Il castello svevo si erge imponente sulla sommità del colle Pancrazio. La costruzione originaria fu eretta dai Saraceni, ma l’attuale struttura fu riadattata dai Normanni prima e in seguito dagli Svevi, in quanto il maniero era stato compromesso dal terremoto del 1184. La fortezza fu costruita in blocchi di tufo calcareo e ha una pianta rettangolare con quattro torri per ogni angolo.

Il Duomo, o cattedrale di Santa Maria Assunta, si trova nel cuore del centro storico cittadino e fu costruito intorno alla metà del XII secolo, ma il  terremoto del 1184 distrusse in parte la sua struttura. La ricostruzione fu completata nel 1222. Il Duomo è in stile romanico, ma nel corso dei secoli subì ristrutturazioni con gli apporti di diversi stili, tra cui il gotico e il barocco. All’interno del Duomo si possono ammirare la cappella, dedicata alla santa patrona della città, cioè la Madonna del Pilerio. Sopra l’altare è ubicata l’icona, opera in stile bizantino con influssi siciliani e campani. L’iconografia della tavola è quella della Galaktotrophousa, cioè la madonna che allatta Gesù bambino.

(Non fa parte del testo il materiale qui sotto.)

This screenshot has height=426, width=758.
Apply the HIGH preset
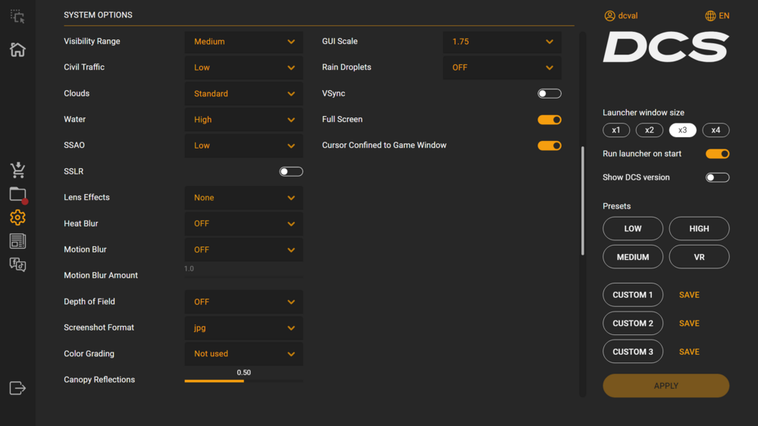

L’icona della Madonna del Pilerio santa patrona della città

All’interno della cattedrale si può ammirare il monumento funerario della regina di Francia, Isabella d’Aragona, moglie del re Filippo III, detto l’Ardito. Si racconta che i reali rientravano dall’ ottava Crociata (chiamata anche di Tunisi), quando la flotta fu distrutta da una tempesta al largo della Sicilia, per cui furono costretti a riprendere la strada di terra. Nei pressi di Cosenza, nel 1271, la gestante regina morì. La tradizione medievale prevedeva il rito di tumulare le parti molli sul luogo di morte e seppellire le ossa nella cappella di Saint Denis a Parigi. Pertanto, nel sarcofago riposano le parti molli della regina Isabella d’Aragona e del feto che portava in grembo.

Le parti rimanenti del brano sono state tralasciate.